Yesterday’s post suggested the possibility that the SGV market will experience an increase in inventory of brand new McMansions over the coming months. I will proceed to document them as they appear on the market. Today we have a new listing for a mansion with an asking price of $3.08MM. Assuming they really did use good materials, it would’ve cost them approx $225/sqft x 6800 sqft = $1.53MM to build the house.

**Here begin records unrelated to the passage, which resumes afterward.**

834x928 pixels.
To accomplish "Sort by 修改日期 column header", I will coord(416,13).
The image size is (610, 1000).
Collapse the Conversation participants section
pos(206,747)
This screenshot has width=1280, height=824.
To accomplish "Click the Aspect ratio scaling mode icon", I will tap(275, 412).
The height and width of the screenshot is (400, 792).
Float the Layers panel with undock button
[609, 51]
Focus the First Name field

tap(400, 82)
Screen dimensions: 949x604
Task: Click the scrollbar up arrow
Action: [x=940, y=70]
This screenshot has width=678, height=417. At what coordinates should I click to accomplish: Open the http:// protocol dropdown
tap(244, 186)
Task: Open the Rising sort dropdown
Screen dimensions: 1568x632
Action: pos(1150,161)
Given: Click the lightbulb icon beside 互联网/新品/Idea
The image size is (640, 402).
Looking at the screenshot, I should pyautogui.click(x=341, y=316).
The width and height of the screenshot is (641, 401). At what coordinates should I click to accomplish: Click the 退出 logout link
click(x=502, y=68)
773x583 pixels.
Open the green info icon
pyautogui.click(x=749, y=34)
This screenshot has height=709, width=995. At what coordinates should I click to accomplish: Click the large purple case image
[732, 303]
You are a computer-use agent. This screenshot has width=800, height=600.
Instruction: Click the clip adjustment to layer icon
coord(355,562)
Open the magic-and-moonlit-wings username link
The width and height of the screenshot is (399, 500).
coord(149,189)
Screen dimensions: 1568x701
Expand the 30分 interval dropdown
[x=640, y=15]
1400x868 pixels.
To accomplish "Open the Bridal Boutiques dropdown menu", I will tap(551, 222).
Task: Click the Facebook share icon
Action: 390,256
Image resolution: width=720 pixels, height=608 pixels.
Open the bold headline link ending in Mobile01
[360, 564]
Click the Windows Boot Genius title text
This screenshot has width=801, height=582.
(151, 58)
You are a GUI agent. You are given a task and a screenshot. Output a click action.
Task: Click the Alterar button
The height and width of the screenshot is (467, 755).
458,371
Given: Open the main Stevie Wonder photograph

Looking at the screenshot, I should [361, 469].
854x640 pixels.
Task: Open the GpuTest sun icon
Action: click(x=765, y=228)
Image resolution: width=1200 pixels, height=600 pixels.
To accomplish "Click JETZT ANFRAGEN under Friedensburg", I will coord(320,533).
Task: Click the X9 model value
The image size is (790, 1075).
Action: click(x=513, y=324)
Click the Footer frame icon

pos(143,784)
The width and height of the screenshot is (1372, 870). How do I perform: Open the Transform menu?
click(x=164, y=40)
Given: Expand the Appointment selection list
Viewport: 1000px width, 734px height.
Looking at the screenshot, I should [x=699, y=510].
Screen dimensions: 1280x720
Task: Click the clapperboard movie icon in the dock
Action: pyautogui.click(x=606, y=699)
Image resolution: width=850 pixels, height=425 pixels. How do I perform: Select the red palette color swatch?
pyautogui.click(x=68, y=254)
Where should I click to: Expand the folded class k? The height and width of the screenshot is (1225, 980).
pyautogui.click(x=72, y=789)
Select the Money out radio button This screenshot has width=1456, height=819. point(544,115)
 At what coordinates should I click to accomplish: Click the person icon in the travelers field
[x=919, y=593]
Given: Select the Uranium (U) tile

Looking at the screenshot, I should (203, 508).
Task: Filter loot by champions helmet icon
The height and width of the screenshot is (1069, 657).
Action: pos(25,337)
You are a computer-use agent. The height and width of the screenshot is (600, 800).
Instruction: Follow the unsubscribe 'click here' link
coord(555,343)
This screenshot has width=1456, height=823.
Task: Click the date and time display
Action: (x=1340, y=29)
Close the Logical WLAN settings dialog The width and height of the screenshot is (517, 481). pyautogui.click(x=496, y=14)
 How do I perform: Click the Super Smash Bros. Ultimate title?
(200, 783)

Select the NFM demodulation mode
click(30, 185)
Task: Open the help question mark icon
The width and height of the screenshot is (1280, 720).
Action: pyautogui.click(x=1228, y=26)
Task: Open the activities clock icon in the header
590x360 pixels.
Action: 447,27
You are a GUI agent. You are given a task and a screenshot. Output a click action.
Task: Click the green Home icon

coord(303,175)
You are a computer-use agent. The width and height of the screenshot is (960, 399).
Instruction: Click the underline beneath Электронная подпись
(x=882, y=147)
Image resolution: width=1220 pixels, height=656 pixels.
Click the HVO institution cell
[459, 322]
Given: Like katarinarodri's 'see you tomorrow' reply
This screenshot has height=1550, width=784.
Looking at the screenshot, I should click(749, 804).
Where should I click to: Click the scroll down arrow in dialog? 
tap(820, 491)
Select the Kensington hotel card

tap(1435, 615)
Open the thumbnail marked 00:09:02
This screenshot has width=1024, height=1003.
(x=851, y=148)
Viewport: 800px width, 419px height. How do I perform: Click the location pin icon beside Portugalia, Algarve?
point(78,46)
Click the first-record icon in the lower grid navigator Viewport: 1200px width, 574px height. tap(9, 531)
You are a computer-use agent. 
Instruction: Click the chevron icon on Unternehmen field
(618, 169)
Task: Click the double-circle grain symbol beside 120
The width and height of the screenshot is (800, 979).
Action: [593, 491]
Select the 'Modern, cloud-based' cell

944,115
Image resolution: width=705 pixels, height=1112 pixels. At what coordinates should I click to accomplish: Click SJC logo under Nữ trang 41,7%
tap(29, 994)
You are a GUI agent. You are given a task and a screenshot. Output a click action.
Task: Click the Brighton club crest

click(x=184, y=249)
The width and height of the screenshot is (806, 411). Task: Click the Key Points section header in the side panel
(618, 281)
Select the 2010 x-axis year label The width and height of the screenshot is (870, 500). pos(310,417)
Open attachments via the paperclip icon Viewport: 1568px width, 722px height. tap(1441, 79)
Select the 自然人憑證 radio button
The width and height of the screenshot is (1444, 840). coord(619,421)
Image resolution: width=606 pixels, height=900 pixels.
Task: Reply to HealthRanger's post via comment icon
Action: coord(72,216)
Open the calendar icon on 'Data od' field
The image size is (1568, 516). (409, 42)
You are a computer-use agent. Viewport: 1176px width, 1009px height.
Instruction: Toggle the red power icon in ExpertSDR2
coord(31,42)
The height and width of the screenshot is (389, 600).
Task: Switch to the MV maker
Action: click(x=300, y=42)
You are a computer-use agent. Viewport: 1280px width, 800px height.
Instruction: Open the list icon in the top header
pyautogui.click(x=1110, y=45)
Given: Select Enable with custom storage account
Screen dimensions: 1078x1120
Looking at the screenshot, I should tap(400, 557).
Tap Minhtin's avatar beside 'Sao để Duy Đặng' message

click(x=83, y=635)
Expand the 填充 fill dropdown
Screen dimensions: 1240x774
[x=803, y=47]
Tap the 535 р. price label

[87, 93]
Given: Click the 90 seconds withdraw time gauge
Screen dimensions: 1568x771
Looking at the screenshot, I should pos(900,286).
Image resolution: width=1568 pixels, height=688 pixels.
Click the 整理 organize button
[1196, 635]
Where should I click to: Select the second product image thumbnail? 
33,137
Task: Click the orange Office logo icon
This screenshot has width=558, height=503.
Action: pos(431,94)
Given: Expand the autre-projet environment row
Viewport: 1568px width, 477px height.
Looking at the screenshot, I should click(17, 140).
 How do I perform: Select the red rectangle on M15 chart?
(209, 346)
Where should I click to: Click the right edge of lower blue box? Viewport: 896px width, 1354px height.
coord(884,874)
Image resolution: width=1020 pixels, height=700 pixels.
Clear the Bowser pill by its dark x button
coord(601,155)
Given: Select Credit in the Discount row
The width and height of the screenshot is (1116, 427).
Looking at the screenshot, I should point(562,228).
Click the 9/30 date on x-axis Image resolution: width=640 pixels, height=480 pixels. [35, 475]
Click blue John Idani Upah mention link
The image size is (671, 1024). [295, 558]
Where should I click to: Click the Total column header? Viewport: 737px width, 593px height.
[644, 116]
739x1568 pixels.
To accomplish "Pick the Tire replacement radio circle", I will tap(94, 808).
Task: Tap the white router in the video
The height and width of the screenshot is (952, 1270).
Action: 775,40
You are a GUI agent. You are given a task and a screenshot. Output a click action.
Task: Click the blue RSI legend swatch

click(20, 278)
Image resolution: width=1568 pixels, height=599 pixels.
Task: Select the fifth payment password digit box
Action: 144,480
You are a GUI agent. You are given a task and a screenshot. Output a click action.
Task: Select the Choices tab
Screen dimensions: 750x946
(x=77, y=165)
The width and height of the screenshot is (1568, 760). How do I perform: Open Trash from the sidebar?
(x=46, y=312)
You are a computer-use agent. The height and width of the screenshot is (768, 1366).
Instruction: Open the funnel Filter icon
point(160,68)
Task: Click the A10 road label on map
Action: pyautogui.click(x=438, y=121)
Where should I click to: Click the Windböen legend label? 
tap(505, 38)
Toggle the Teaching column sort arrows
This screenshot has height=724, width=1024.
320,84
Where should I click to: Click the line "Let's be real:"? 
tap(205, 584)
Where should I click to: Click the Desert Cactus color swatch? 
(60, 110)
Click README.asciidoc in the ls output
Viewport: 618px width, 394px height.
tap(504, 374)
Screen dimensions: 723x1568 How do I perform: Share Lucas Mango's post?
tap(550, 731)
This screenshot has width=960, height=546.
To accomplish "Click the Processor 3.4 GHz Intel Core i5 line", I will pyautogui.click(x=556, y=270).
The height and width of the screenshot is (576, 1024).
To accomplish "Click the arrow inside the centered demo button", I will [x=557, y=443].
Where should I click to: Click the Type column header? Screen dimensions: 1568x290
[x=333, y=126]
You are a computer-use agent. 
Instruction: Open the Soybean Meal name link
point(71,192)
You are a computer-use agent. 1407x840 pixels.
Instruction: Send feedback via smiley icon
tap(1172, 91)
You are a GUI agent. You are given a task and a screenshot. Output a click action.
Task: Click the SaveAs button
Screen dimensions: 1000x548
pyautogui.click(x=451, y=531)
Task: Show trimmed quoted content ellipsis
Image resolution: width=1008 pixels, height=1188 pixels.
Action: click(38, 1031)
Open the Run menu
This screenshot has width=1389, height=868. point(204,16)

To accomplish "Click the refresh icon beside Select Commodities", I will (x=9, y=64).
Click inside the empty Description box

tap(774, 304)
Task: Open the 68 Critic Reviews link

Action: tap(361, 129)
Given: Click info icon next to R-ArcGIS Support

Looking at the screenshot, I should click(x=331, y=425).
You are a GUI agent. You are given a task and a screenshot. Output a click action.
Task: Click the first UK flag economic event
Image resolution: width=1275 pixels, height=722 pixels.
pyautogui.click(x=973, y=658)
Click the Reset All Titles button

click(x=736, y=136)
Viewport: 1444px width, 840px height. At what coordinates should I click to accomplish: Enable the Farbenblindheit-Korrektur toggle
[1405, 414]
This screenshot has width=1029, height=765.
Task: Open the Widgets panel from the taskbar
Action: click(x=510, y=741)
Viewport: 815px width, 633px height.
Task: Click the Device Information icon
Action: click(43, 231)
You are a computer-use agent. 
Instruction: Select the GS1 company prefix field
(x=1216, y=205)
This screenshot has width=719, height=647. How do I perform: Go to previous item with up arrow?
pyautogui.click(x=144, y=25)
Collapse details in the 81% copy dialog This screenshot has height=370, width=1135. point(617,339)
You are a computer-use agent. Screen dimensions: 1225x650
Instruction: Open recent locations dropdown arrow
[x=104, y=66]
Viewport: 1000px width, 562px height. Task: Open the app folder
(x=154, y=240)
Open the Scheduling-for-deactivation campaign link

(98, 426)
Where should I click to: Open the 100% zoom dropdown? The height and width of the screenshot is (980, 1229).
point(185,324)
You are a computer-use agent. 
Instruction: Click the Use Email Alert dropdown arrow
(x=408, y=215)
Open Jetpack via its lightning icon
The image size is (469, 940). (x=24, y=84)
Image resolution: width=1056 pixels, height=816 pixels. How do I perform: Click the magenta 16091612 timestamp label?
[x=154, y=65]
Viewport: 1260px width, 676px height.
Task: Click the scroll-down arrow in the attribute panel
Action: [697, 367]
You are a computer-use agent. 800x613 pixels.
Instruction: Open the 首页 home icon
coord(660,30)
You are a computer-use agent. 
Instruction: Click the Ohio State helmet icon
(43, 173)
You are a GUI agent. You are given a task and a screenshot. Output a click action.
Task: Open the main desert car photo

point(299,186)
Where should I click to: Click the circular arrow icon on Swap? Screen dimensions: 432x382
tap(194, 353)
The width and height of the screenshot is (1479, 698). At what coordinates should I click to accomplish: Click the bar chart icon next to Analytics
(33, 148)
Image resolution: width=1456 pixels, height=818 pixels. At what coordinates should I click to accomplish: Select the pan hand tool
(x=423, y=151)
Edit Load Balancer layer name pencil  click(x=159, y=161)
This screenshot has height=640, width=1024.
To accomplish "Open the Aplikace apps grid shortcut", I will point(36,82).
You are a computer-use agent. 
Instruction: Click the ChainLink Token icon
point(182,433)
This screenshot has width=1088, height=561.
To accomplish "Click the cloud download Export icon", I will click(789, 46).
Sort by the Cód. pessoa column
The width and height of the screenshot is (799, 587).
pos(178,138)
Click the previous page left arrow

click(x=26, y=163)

$3.08MM (asking price) – 6% commission – $1.15MM (purchase price) – $1.53MM (construction cost) – $88k (carrying costs at $4k/month for 22 months) = approx $127,000 profit.

Purchase Price $1,150,000
Downpayment $517,500
Mortgage $632,500

This is an example of specuvestors who came in too late in the game. The property was purchased at the peak of the bubble in Q2 of 2006 and torn down to rebuild this mansion. Since the property wasn’t completed until 2008, construction didn’t probably didn’t begin until 2007 which means it took a long time to obtain building permits.

The seller (who’s mailing address is just a few blocks away) put a hefty half a million downpayment so that’s good news for the bank, but not so good news for the flipper. Unless he got a substantially lower $/sqft construction price from the contractor, he doesn’t have a lot of wiggle room before the $4000/month carrying cost, negotiations and/or price reductions start to eat away at the earnings. Just 4 or 5% off that $3.08MM asking price and it will cut into their downpayment. Do you think these flippers are sweating bullets yet?

Who will pay $3.08MM for a house next to the storm drain in this dying RE market? Who has the cash funds for that extremely large downpayment? Who has the documented income to qualify for a loan of this magnitude? How long will this property sit on the market before a transaction is made? How long will the sellers hold out before reducing the asking price? How many reductions will it take? Only time will tell.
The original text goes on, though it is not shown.